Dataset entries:
------------------------------------------------------------------------
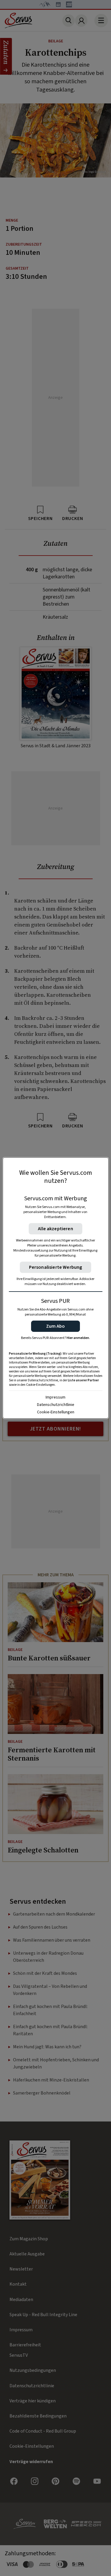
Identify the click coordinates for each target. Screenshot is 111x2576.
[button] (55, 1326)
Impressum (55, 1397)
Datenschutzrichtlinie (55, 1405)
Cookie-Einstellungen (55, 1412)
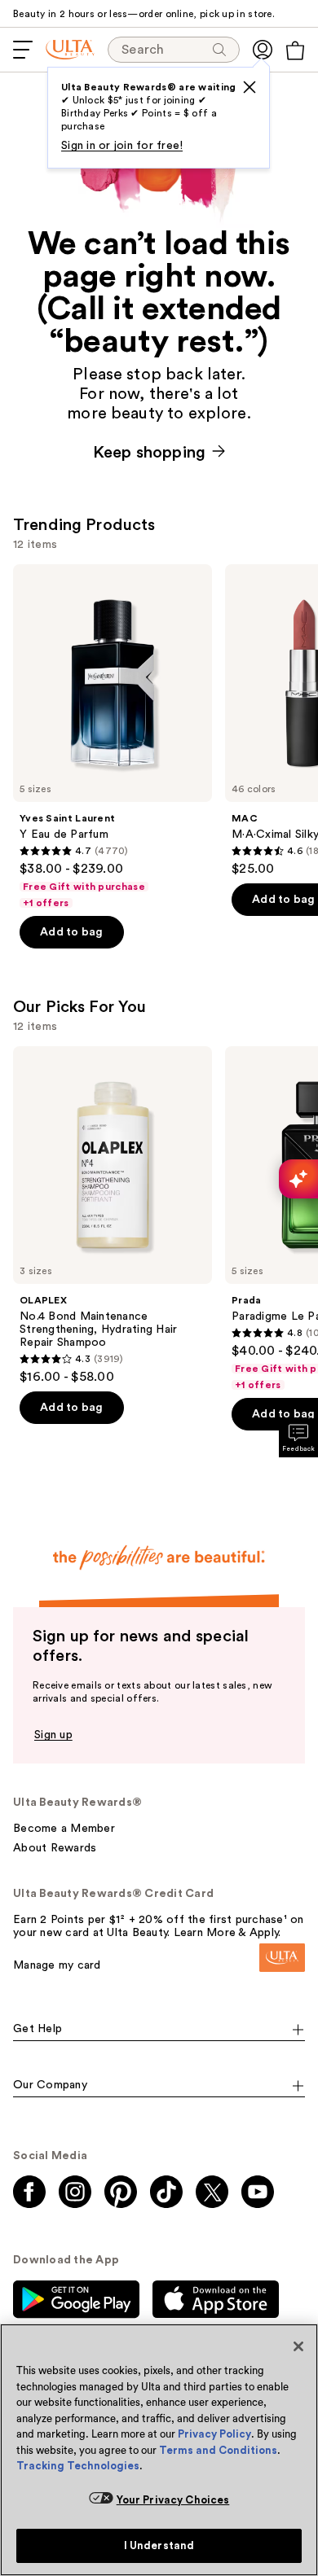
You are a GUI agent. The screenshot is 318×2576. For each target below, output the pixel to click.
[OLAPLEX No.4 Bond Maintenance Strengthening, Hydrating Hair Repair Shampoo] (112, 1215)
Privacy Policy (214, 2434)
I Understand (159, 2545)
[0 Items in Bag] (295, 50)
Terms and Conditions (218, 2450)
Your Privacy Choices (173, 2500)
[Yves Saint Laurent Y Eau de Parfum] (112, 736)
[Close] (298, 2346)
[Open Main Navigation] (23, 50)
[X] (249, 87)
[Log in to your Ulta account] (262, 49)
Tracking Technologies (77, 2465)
------------------------------------------------------------------------
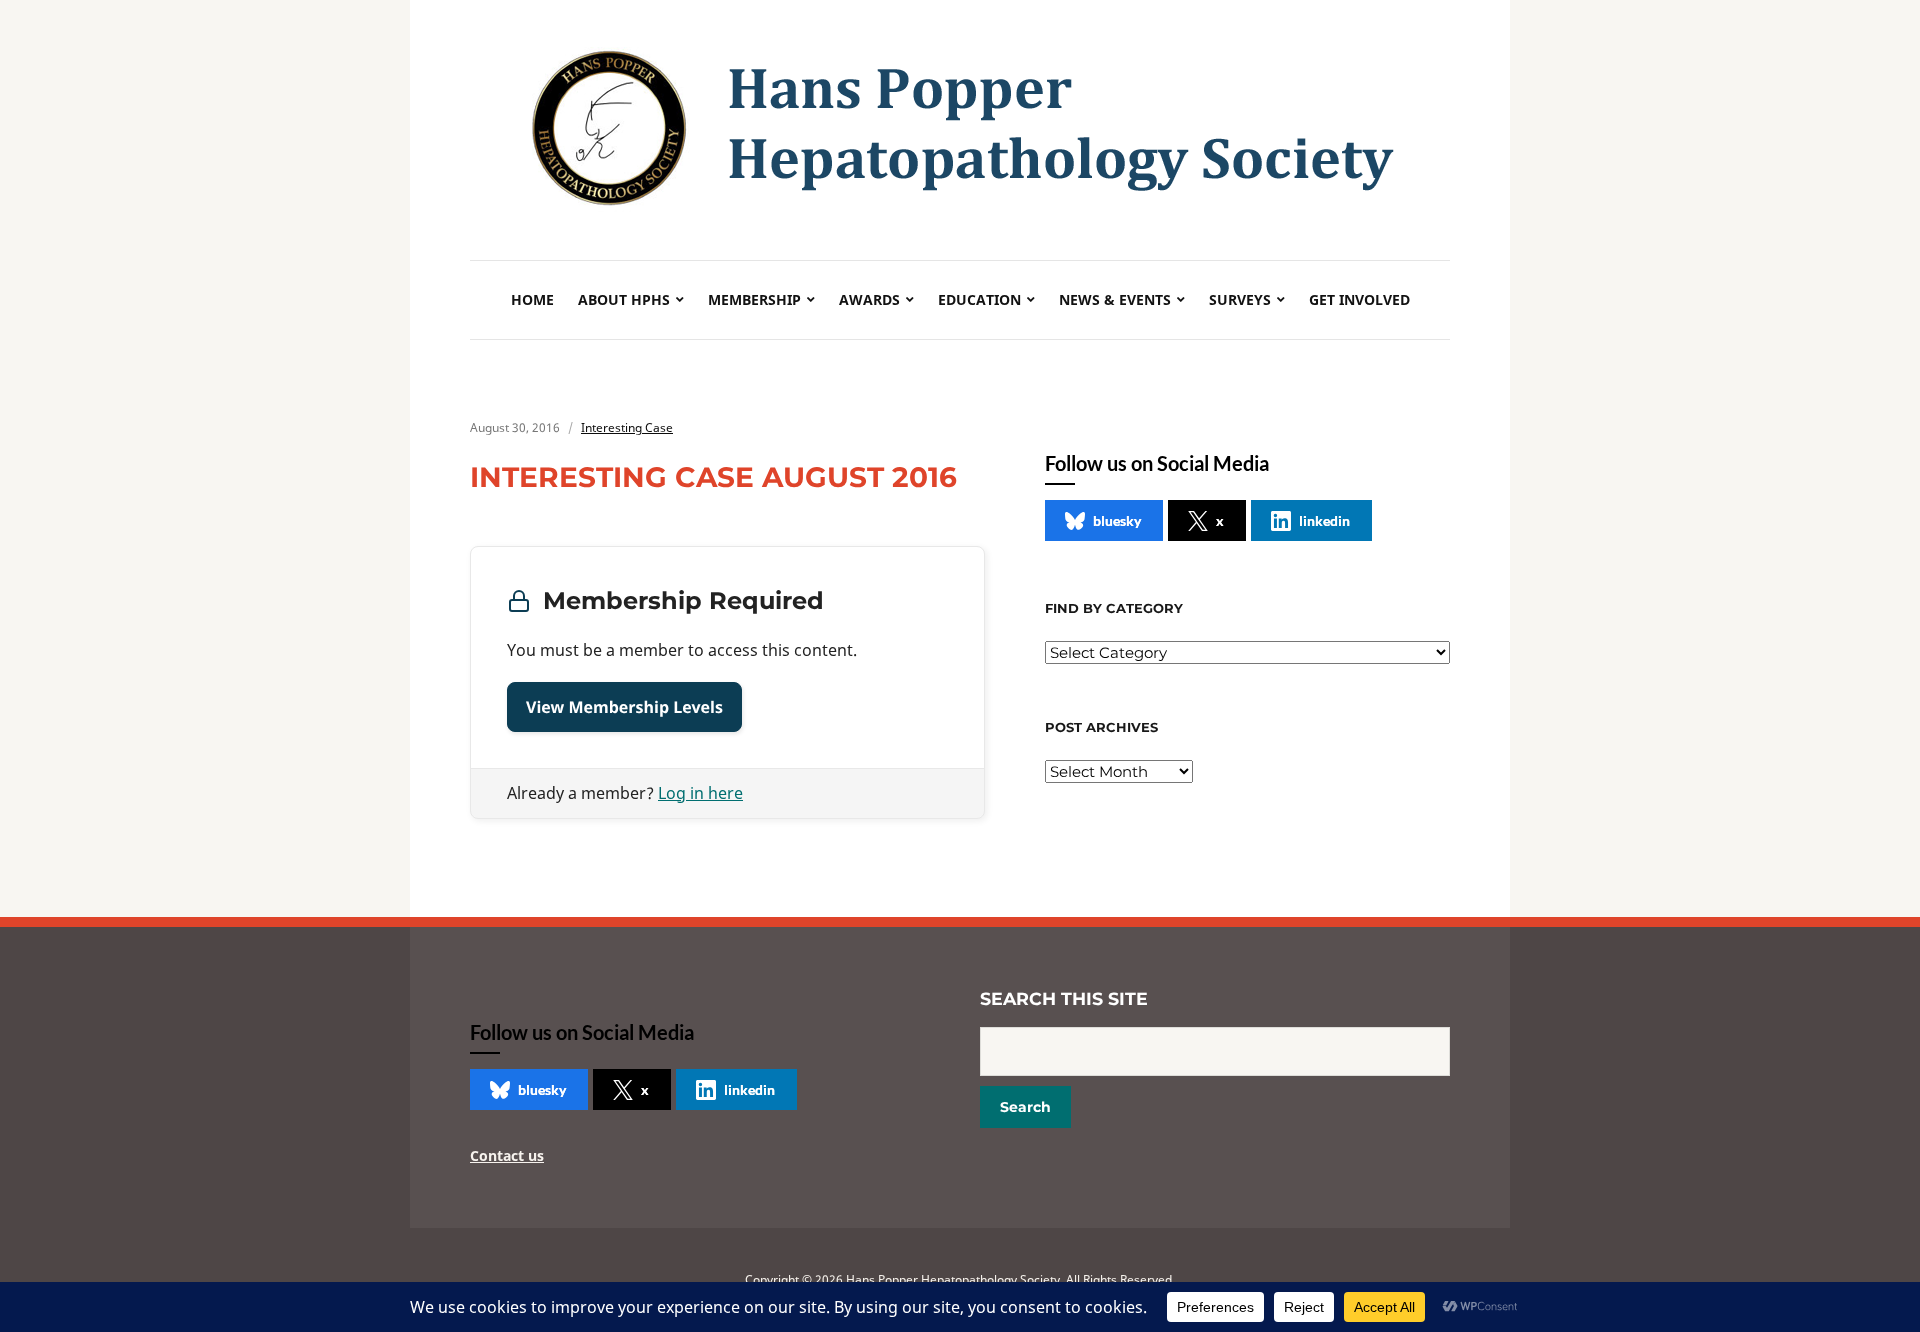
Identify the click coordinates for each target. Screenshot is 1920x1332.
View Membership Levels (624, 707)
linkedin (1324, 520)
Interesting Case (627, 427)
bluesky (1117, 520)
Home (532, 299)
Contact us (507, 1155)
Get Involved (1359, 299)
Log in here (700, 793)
------------------------------------------------------------------------
Try it: From the records above, transcribe exactly the lines starting at the one containing "Screenshot is 111x2576." and ending at the one containing "Tracking Technologies (77, 2465)". Skip the pictures.

Response to this exercise:
Identify the click coordinates for each target. Screenshot is 111x2576.
[button] (55, 1326)
Impressum (55, 1397)
Datenschutzrichtlinie (55, 1405)
Cookie-Einstellungen (55, 1412)
You are a GUI agent. The screenshot is 318×2576. For each target below, output the pixel to click.
[OLAPLEX No.4 Bond Maintenance Strengthening, Hydrating Hair Repair Shampoo] (112, 1215)
Privacy Policy (214, 2434)
I Understand (159, 2545)
[0 Items in Bag] (295, 50)
Terms and Conditions (218, 2450)
Your Privacy Choices (173, 2500)
[Yves Saint Laurent Y Eau de Parfum] (112, 736)
[Close] (298, 2346)
[Open Main Navigation] (23, 50)
[X] (249, 87)
[Log in to your Ulta account] (262, 49)
Tracking Technologies (77, 2465)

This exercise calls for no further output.